DMM is proposed in this paper. Originally, in the RRAMbased DNN, one RRAM cell is used to store one weight. In our proposed DMM, one weight value is represented by the difference of values from two RRAM cells in order to create HRS as much as possible.

Since the SA1 dominates SAFs and causes most of the accuracy drop [8], after the DMM, the enormous number of SA1 overlap with HRS in RRAM arrays, which makes the system greatly immune to the SAF. The following sections will provide detailed information for the DMM.

In the traditional mapping method, when a certain weight from the algorithm level is mapped onto a RRAM cell, the weight value is mapped as a conductance or a resistance. So, the weights ranging from [-1, 1] are mapped according to its resistive state [LRS, HRS].

But in the DMM, one weight is split into a positive and a negative portion and mapped onto two different RRAM cells. Then the recombination of two memristor cells gives the value of the original weight. As a result, the DMM creates a weight ranging from [0, 1] and is mapped on the RRAM cell according to the same resistive state [LRS, HRS].

As the SA1 is 5.2 times as compared with SA0 [8] in RRAM arrays, the emphasis of achieving a hardware that creates an immunity against SA1 is more important. The original value of the algorithmic weight W within the range [-1, 1] will be represented by the DMM as follows:

$$\mathbf{W}_{a} = \begin{cases} 1 & W \ge 0, \\ 1 - |W| & W < 0, \end{cases} \quad (1) \quad \mathbf{W}_{b} = \begin{cases} 1 - W & W > 0, \\ 1 & W \le 0, \end{cases} \quad (2)$$

where  $W_a$  and  $W_b$  are the two parts of a single weight that will be stored in two different RRAM cells. And during the computation, the original weight will be extracted from two RRAM cells through a subtraction  $(W_a - W_b)$ .

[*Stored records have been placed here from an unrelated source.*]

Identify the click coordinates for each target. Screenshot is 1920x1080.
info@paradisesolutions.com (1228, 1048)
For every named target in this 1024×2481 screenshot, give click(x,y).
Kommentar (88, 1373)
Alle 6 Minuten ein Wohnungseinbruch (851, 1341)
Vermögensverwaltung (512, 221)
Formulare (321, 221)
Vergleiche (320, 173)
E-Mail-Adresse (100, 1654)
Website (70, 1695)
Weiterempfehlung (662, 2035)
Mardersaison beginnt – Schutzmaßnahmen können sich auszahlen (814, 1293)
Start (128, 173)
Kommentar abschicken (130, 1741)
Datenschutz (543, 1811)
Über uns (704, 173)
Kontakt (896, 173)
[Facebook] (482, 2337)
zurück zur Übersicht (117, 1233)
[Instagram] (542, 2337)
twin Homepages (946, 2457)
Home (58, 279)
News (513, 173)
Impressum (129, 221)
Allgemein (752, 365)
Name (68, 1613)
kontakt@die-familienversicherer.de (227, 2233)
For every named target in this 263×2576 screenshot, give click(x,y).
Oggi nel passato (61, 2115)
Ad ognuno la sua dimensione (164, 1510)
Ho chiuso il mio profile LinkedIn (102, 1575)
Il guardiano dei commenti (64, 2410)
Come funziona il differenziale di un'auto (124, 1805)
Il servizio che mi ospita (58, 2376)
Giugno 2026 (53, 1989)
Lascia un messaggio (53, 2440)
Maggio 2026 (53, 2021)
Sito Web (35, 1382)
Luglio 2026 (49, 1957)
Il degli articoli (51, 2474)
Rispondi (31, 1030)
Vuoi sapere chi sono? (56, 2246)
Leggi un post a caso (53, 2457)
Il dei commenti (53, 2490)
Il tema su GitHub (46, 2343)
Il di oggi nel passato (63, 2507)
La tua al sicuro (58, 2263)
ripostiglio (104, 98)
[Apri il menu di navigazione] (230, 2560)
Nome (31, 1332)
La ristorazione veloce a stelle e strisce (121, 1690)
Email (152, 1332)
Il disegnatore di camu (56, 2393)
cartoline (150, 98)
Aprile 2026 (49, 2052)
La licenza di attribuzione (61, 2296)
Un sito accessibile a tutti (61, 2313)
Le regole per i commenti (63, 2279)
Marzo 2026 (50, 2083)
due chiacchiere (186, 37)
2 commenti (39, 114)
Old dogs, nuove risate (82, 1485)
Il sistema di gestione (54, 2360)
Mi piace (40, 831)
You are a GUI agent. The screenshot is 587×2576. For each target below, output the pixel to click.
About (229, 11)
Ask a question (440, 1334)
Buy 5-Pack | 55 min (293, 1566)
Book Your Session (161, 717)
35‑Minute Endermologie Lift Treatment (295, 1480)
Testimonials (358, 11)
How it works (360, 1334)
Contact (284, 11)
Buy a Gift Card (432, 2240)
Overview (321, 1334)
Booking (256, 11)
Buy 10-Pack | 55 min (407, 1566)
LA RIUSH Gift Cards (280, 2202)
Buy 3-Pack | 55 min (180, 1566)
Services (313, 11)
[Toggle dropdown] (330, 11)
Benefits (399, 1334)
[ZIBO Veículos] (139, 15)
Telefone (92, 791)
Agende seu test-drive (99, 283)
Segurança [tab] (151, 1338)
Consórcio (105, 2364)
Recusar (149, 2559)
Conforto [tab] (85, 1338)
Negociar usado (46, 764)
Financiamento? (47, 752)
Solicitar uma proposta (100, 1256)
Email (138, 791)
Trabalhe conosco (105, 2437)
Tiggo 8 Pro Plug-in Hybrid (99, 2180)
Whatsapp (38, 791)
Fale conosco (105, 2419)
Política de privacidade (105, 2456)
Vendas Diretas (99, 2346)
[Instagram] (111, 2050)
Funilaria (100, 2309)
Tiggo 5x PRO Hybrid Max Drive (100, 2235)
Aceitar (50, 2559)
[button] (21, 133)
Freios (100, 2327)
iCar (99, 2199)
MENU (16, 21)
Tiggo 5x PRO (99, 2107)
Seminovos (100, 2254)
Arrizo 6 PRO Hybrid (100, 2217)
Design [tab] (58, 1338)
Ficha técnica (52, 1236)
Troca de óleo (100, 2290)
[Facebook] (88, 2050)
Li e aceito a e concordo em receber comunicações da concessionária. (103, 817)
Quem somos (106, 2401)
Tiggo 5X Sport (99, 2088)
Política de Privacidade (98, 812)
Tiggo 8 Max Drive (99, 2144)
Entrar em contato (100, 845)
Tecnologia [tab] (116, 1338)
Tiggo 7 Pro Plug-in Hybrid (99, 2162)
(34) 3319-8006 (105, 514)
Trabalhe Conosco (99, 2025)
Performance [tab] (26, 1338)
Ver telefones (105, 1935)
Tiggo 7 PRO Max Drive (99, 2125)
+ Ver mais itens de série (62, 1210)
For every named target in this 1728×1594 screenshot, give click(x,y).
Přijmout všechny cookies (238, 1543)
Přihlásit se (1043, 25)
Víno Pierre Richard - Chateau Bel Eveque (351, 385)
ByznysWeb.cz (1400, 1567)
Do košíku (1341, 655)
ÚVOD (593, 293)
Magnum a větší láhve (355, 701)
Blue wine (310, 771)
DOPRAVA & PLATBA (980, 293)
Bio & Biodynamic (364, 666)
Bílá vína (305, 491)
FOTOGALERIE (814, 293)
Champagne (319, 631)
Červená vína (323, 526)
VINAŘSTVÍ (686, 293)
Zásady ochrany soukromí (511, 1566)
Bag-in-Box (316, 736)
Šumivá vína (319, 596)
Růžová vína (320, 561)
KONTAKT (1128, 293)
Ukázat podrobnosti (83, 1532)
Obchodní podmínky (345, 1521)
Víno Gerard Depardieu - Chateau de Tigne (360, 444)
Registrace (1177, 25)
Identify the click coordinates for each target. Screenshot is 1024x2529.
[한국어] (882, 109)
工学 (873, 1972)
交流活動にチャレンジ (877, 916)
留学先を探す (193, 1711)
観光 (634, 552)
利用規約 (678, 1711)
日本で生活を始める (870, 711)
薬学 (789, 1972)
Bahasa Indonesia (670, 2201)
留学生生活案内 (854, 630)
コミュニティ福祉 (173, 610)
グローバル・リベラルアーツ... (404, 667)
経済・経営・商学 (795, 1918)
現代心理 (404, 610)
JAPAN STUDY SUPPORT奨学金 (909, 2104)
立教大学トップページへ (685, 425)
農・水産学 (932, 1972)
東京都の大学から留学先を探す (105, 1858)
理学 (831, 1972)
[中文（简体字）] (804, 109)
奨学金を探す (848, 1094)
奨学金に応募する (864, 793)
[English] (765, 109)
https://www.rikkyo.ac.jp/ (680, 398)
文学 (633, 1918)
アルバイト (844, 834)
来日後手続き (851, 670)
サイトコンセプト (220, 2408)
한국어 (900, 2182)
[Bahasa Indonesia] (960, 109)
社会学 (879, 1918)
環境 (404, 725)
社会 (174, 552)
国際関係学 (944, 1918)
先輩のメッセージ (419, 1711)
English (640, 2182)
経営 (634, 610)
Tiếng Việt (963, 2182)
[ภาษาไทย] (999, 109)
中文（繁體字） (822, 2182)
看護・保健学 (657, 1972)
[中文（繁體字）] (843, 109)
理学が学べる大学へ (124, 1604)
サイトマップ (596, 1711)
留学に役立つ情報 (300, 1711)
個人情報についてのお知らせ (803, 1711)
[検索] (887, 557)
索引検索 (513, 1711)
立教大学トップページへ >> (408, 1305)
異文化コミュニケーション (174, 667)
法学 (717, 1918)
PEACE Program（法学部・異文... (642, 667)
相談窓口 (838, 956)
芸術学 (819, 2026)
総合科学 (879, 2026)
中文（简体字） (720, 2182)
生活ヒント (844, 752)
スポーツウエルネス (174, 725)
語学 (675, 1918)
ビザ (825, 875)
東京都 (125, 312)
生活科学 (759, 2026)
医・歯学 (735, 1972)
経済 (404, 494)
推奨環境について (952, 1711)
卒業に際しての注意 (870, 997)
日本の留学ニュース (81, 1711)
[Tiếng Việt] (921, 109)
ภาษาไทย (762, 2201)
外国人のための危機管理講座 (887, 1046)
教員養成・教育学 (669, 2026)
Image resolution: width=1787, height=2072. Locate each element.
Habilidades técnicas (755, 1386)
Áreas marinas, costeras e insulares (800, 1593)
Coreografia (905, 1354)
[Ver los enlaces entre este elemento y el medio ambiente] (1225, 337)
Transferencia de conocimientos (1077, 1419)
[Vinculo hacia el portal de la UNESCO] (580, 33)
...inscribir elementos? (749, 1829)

Fig. 1 represents the hardware implementation of the proposed DMM. Here the weights  $W_a$ ,  $W_b$  will be mapped on two RRAM cells according to the cells resistive level  $R_a$ ,

 $R_b$  respectively. Then an Op-Amp-based subtractor is used to subtract the weights during the reading operation [15], [16], as shown in Fig. 1.

Following this method, at least one of the two RRAM cells will store "1" (HRS) during mapping. Furthermore, a weight with 0 value will make two RRAM cells to separately store "1". So, the creation of more "1s" on the RRAM array will generate more overlaps between such HRS and SA1.



Fig. 3: Differential Mapping Method

For example, as shown in Fig. 3, a weight of 0.3 in the original array will be mapped as 1 and 0.7 in two new RRAM cells and the difference of the two RRAM values will be used as one weight while computing in a DNN. Actually, there are no "1" in the original RRAM array, but in two new arrays, eleven "1s" are generated and "1" is 11/18 of new RRAM arrays. Accordingly, the deviation between the desired weight value and practical weight value will greatly decrease when SAFs occur, preventing the inference accuracy drop.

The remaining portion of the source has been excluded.